At the RE//verse 2026 event, security researcher Markus Gaasedelen introduced a technique called the “Bliss” double glitch. This method relies on manipulating electrical voltage at precise moments to interfere with the console’s startup process, effectively bypassing its built-in protections.
This marks the first known instance where the Xbox One’s hardware defenses have been broken in a way that others can replicate. The achievement is being compared to the Reset Glitch Hack that affected the Xbox 360, although this newer approach operates at a deeper level. Instead of targeting software vulnerabilities, it directly interferes with the boot ROM, a core component embedded in the console’s chip. By doing so, the exploit grants complete control over the system, including its most secure layers such as the hypervisor.
When the Xbox One was introduced in 2013, Microsoft designed it with an unusually strong security model. The system relied on multiple layers of encryption and authentication, linking firmware, the operating system, and game files into a tightly controlled verification chain. Within the company, it was even described as one of the most secure products Microsoft had ever built.
A substantial part of this design was its secure boot process. Unlike the Xbox 360, which was compromised through reset-line manipulation, the Xbox One removed such external entry points. It also incorporated a dedicated ARM-based security processor responsible for verifying every stage of the startup sequence. Without valid cryptographic signatures, no code was allowed to run. For many years, this approach appeared highly effective.
Rather than attacking these higher-level protections, the researcher focused on the physical behavior of the hardware itself. Traditional glitching techniques rely on disrupting timing signals, but the Xbox One’s architecture left little opportunity for that. Instead, the method used here involves voltage glitching, where the power supplied to the processor is briefly disrupted.
These momentary drops in voltage can cause the processor to behave unpredictably, such as skipping instructions or misreading operations. However, the timing must be extremely precise, as even a tiny variation can result in failure or system crashes.
To achieve this level of accuracy, specialized hardware tools were developed to monitor and control electrical signals within the system. This allowed the researcher to closely observe how the console behaves at the silicon level and identify the exact points where interference would be effective.

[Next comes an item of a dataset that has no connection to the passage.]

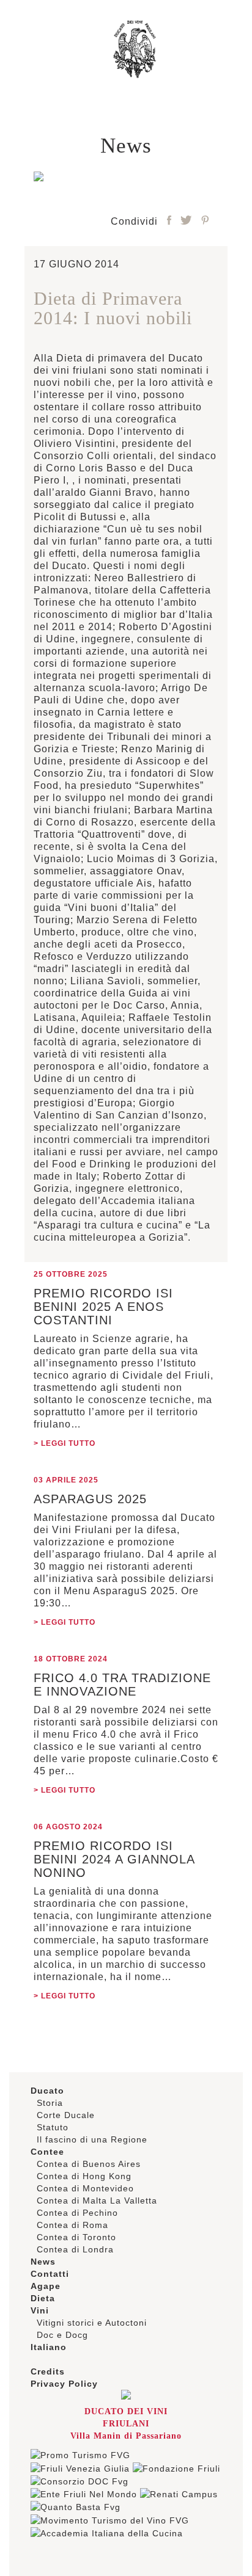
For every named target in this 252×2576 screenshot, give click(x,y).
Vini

The resulting “Bliss” technique uses two carefully timed voltage disruptions during the startup process. The first interferes with memory protection mechanisms managed by the ARM Cortex subsystem. The second targets a memory-copy operation that occurs while the system is loading initial data. If both steps are executed correctly, the system is redirected to run code chosen by the attacker, effectively taking control of the boot process.
Unlike many modern exploits, this method does not depend on software flaws that can be corrected through updates. Instead, it targets the boot ROM, which is permanently embedded in the chip during manufacturing. Because this code cannot be modified, the vulnerability cannot be patched. As a result, the exploit allows unauthorized code execution across all system layers, including protected components.
With this level of access, it becomes possible to run alternative operating systems, extract encrypted firmware, and analyze internal system data. This has implications for both security research and digital preservation, as it enables deeper understanding of the console’s architecture and may support efforts to emulate its environment in the future.
Beyond research applications, the findings may also lead to practical tools. There is speculation that the technique could be adapted into hardware modifications similar to modchips, which automate the precise electrical conditions needed for the exploit. Such developments could revive longstanding debates around console modification and software control.
From a security perspective, the immediate impact on Microsoft may be limited, as the Xbox One is no longer the company’s latest platform. Newer systems have adopted updated security designs based on similar principles. However, the discovery serves a lesson for the industry: no system can be considered permanently secure, especially when attacks target the underlying hardware itself.